U.S. Rep. Mark DeSaulnier said he's still working through some of the things he saw on the Jan. 6 attack on the Capitol building in Washington, D.C. by supporters of President Donald Trump.
"I think we came dangerously close to losing American democracy on Wednesday," said DeSaulnier, a Democrat from Concord, during a 50-minute town hall event Tuesday streamed on his Facebook page. "I don't think it could have happened without the President of the United States."
DeSaulnier, whose District 11 includes most of western and central Contra Costa County, said he planned to vote to impeach Trump, likely joining every Democrat in the House of Representatives, and possibly some Republicans, after last week's violent assault on the Capitol that left five people dead and dozens injured.
Before DeSaulnier left to attend a House Committee on Rules meeting and vote to ask Vice President Mike Pence to invoke the 25th Amendment to remove Trump from office, he answered several questions about the assault on the Capitol, about Trump, and about where America goes from here.
He described being in the Capitol last Wednesday, watching what at first appeared to be a "peaceful march of people (wanting) to express their political views," but changed after a closer look showed many of the marchers were angry.
DeSaulnier said he and other elected officials and staffers were soon told to shelter in place in their offices or wherever they were, and an hour or so later were evacuated from the Capitol to a "safe location" before returning later to complete certifying the Electoral College votes to make Joe Biden the next president.
When a viewer of DeSaulnier's virtual town hall asked if it was in the Democrats' best interests to impeach Trump, even if it is ultimately unsuccessful, DeSaulnier said it's a matter of principle.
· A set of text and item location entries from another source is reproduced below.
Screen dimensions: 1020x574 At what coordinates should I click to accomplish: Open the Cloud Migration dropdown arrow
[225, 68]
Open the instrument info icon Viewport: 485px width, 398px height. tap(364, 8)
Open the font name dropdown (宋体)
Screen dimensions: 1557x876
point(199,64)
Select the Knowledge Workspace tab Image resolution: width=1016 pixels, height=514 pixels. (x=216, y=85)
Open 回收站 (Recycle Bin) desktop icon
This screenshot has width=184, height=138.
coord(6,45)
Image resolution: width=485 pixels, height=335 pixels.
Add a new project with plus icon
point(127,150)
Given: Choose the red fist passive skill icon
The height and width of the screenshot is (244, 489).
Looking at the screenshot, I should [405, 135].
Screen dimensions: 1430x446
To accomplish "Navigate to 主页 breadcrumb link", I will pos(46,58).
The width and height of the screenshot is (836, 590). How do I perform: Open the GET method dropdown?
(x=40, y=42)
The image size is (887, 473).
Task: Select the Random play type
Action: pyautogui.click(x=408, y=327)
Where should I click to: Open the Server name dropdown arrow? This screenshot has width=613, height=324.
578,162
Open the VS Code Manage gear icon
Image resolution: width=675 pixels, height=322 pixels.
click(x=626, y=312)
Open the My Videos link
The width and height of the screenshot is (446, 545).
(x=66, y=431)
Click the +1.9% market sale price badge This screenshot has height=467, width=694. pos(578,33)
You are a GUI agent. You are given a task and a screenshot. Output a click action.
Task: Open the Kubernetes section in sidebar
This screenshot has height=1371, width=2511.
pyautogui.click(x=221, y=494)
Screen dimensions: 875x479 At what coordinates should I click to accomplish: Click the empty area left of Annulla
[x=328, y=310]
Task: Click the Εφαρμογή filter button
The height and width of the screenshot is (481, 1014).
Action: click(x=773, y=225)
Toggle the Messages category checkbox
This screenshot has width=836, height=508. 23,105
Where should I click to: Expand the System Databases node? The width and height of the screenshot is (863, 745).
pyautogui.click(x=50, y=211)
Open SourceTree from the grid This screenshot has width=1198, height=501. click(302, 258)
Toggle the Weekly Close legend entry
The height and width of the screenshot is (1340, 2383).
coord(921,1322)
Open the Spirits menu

"What does it tell future presidents if we don't hold (Trump) accountable?" said DeSaulnier.
DeSaulnier said he believes it's possible the impeachment process could extend past Trump's departure date, which would mean a Democrat-controlled Senate would be taking that vote. But not all experts agree on whether such a vote can take place after the impeachment target is already out of office, as no court has definitively ruled on that.
Answering a question about dealing with the political "radicalization" of segments of the American population, be it right- or left-leaning, DeSaulnier said the seeds of radicalization will always be lurking unless this nation solves its deep-seated racism and economic inequality issues. This past summer's Black Lives Matter protests and unrest are a manifestation of this, DeSaulnier said.
As for economic inequality, "The concentration of wealth is perverse in this country, and we've known for a long time that this would be a problem," he said.